▶ **YOUR TASK**
Reproduce all of the material below word for word, leaving every line unchanged.

[[ DATASET EXCERPTS open ]]

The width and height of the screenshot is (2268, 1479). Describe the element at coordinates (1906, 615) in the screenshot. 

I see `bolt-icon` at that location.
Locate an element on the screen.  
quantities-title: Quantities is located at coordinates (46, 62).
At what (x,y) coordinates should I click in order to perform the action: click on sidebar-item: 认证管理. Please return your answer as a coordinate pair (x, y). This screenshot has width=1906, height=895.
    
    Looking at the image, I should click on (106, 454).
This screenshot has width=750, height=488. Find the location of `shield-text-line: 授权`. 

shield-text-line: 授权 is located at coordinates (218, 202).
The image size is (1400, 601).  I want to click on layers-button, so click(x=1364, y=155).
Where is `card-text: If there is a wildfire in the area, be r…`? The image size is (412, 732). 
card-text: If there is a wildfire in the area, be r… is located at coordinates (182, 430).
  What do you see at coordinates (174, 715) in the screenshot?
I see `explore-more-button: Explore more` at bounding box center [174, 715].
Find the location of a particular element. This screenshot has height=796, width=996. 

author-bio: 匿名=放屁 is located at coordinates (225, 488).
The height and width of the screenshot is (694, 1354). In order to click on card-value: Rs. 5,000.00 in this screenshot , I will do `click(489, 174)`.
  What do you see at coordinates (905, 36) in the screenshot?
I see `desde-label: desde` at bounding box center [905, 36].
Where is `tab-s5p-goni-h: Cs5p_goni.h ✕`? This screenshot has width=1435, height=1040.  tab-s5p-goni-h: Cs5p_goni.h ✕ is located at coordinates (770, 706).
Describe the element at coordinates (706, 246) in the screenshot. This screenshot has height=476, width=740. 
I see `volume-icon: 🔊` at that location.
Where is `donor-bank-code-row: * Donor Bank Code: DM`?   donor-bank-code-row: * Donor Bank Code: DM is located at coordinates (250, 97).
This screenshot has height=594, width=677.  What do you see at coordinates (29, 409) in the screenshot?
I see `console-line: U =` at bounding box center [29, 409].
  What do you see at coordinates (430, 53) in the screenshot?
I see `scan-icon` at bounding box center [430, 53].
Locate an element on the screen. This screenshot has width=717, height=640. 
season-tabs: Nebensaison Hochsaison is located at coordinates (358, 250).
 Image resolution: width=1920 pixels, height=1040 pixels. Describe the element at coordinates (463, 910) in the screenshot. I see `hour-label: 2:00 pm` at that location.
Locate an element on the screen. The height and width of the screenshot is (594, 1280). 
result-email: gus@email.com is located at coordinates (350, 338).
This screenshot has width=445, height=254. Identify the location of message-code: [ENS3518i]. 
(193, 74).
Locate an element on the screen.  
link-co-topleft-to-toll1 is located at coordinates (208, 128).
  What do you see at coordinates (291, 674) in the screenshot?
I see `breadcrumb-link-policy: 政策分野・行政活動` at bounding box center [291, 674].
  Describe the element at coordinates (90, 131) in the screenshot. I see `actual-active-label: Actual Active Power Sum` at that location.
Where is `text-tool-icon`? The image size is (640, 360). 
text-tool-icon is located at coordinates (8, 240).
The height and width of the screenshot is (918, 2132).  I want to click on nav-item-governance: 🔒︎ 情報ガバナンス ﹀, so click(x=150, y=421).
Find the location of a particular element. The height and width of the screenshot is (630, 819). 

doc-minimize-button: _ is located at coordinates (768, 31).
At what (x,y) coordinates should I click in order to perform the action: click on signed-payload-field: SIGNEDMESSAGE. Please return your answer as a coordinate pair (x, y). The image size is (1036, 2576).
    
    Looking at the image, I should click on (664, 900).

[[ DATASET EXCERPTS closed ]]

▶ **RESPONSE BOX**
The width and height of the screenshot is (2268, 1479). Describe the element at coordinates (1906, 615) in the screenshot. 

I see `bolt-icon` at that location.
Locate an element on the screen.  
quantities-title: Quantities is located at coordinates (46, 62).
At what (x,y) coordinates should I click in order to perform the action: click on sidebar-item: 认证管理. Please return your answer as a coordinate pair (x, y). This screenshot has width=1906, height=895.
    
    Looking at the image, I should click on (106, 454).
This screenshot has width=750, height=488. Find the location of `shield-text-line: 授权`. 

shield-text-line: 授权 is located at coordinates (218, 202).
The image size is (1400, 601).  I want to click on layers-button, so click(x=1364, y=155).
Where is `card-text: If there is a wildfire in the area, be r…`? The image size is (412, 732). 
card-text: If there is a wildfire in the area, be r… is located at coordinates (182, 430).
  What do you see at coordinates (174, 715) in the screenshot?
I see `explore-more-button: Explore more` at bounding box center [174, 715].
Find the location of a particular element. This screenshot has height=796, width=996. 

author-bio: 匿名=放屁 is located at coordinates (225, 488).
The height and width of the screenshot is (694, 1354). In order to click on card-value: Rs. 5,000.00 in this screenshot , I will do `click(489, 174)`.
  What do you see at coordinates (905, 36) in the screenshot?
I see `desde-label: desde` at bounding box center [905, 36].
Where is `tab-s5p-goni-h: Cs5p_goni.h ✕`? This screenshot has width=1435, height=1040.  tab-s5p-goni-h: Cs5p_goni.h ✕ is located at coordinates (770, 706).
Describe the element at coordinates (706, 246) in the screenshot. This screenshot has height=476, width=740. 
I see `volume-icon: 🔊` at that location.
Where is `donor-bank-code-row: * Donor Bank Code: DM`?   donor-bank-code-row: * Donor Bank Code: DM is located at coordinates (250, 97).
This screenshot has height=594, width=677.  What do you see at coordinates (29, 409) in the screenshot?
I see `console-line: U =` at bounding box center [29, 409].
  What do you see at coordinates (430, 53) in the screenshot?
I see `scan-icon` at bounding box center [430, 53].
Locate an element on the screen. This screenshot has width=717, height=640. 
season-tabs: Nebensaison Hochsaison is located at coordinates (358, 250).
 Image resolution: width=1920 pixels, height=1040 pixels. Describe the element at coordinates (463, 910) in the screenshot. I see `hour-label: 2:00 pm` at that location.
Locate an element on the screen. The height and width of the screenshot is (594, 1280). 
result-email: gus@email.com is located at coordinates (350, 338).
This screenshot has width=445, height=254. Identify the location of message-code: [ENS3518i]. 
(193, 74).
Locate an element on the screen.  
link-co-topleft-to-toll1 is located at coordinates (208, 128).
  What do you see at coordinates (291, 674) in the screenshot?
I see `breadcrumb-link-policy: 政策分野・行政活動` at bounding box center [291, 674].
  Describe the element at coordinates (90, 131) in the screenshot. I see `actual-active-label: Actual Active Power Sum` at that location.
Where is `text-tool-icon`? The image size is (640, 360). 
text-tool-icon is located at coordinates (8, 240).
The height and width of the screenshot is (918, 2132).  I want to click on nav-item-governance: 🔒︎ 情報ガバナンス ﹀, so click(x=150, y=421).
Find the location of a particular element. The height and width of the screenshot is (630, 819). 

doc-minimize-button: _ is located at coordinates (768, 31).
At what (x,y) coordinates should I click in order to perform the action: click on signed-payload-field: SIGNEDMESSAGE. Please return your answer as a coordinate pair (x, y). The image size is (1036, 2576).
    
    Looking at the image, I should click on (664, 900).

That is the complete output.